War das Spiel gegen Honduras eine besondere Drucksituation für Sie und die Mannschaft?
Lennart Thy: Wir wussten, dass es um alles oder nichts geht und wir alles geben müssen. Das ist auch eine Kopfsache. Aber mir persönlich sind solche Spiele lieber als irgendwelche Freundschaftsspiele. Vielleicht brauchen wir als Mannschaft solche Situationen.
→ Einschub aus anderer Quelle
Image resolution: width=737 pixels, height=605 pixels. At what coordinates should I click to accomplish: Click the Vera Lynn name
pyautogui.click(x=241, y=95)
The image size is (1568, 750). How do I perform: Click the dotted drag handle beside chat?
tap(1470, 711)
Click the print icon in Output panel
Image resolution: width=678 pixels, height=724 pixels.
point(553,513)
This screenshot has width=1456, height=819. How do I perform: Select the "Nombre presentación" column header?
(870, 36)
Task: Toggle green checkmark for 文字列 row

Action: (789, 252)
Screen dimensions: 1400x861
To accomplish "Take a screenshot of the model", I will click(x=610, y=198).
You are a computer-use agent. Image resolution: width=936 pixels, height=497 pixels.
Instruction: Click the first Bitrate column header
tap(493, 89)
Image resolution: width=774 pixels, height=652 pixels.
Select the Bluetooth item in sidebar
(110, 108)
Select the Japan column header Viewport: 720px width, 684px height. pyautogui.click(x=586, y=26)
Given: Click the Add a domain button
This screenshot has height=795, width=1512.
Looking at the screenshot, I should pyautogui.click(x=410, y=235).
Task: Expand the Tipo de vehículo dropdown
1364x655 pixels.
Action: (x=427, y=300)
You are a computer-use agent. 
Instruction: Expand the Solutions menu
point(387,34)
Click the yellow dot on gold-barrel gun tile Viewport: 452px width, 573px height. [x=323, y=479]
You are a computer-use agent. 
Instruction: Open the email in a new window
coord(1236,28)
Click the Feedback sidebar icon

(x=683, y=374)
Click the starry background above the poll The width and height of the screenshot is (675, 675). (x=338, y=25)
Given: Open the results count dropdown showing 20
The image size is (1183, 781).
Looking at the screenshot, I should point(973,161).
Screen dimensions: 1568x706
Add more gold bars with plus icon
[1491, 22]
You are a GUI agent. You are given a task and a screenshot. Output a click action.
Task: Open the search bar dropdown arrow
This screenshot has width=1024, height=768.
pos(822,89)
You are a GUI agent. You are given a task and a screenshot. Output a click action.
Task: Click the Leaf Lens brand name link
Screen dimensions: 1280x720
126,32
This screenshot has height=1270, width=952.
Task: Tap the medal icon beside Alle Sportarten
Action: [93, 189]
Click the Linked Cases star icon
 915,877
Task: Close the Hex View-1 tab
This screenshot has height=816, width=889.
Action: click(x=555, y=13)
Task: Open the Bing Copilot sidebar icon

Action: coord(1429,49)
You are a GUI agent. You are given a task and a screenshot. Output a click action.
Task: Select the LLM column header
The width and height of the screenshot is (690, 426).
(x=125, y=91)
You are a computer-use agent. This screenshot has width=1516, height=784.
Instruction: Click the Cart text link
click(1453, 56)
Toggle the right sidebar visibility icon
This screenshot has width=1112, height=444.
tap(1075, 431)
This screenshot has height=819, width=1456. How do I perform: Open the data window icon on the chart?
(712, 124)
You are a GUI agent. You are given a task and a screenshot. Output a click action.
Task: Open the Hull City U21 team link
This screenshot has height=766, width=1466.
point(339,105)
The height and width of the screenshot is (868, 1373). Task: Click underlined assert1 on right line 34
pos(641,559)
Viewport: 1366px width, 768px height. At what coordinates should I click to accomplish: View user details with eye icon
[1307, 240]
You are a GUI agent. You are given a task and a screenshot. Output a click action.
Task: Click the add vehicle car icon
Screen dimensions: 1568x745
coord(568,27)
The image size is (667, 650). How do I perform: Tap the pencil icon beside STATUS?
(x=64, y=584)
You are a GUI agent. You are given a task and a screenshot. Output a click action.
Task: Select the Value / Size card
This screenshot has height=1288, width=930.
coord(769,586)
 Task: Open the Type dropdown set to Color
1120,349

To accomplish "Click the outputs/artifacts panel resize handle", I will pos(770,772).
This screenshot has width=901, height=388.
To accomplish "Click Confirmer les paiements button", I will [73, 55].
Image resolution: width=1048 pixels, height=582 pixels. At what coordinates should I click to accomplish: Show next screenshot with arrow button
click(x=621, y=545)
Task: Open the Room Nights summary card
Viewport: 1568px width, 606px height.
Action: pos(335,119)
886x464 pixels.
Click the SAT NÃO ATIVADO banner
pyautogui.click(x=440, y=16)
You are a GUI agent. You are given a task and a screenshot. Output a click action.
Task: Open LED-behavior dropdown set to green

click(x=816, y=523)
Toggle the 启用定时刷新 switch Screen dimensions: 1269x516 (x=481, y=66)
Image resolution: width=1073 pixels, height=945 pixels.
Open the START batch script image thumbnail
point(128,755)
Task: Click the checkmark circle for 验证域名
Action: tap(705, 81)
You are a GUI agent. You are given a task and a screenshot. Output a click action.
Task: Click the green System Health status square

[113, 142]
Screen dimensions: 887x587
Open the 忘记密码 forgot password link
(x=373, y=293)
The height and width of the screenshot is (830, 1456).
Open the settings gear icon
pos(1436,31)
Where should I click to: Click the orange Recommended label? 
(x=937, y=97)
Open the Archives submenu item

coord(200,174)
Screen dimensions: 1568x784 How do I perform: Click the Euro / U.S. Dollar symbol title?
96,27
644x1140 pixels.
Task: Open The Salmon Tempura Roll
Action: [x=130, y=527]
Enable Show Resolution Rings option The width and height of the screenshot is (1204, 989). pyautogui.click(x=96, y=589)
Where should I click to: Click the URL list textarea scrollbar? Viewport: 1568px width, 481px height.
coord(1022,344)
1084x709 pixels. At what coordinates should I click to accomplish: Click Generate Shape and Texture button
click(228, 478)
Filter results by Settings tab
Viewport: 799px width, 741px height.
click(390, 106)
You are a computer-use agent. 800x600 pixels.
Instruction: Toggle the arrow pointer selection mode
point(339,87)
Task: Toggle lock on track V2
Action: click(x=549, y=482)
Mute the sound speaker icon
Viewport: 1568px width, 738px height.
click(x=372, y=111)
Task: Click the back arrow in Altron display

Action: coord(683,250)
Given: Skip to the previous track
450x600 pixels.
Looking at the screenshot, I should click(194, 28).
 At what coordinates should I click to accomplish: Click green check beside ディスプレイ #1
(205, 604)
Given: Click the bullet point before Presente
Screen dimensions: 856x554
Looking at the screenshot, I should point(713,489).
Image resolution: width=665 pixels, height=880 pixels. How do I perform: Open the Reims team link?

Ich persönlich kann mit dem Druck sehr gut umgehen und versuche, ihn in eigene Stärke umzuwandeln.
Den Druck haben Sie durch die Rückschläge gegen Nigeria und Argentinien auch selbst erzeugt. Bei beiden Spielen lag die DFB-Auswahl in Führung. Wie erklären Sie sich, dass dennoch jeweils kein Sieg dabei rauskam?
Wir haben beide Spiele bereits in der Hand gehabt und jeweils 60 Minuten überzeugt. Dann haben wir, beide Begegnungen zusammen genommen, in neun Minuten fünf Gegentore bekommen. Diese Schockerlebnisse musste die Mannschaft erstmal verdauen.
Eine Weltmeisterschaft ist ein besonderes Turnier. Wie ist das für Sie als junge Spieler, die erste Weltmeisterschaft, die auch noch in Afrika, zu spielen?
Für mich ist das eine tolle Sache und ich finde es gut, dass solch ein bedeutendes Juniorenturnier in Westafrika stattfindet. Ich sehe es auch als Chance für den Fußball, dass jetzt alle WM-Turniere innerhalb kurzer Zeit auf diesem Kontinent ausgetragen werden. Dabei haben sich auch viele Dinge so bestätigt, wie wir es im Vorfeld erwartet haben. Das Wetter mit den hohen Temperaturen und die hohe Luftfeuchtigkeit sind gewöhnungsbedürftig. Aber die Begeisterung und Freude der Menschen hier ist einzigartig.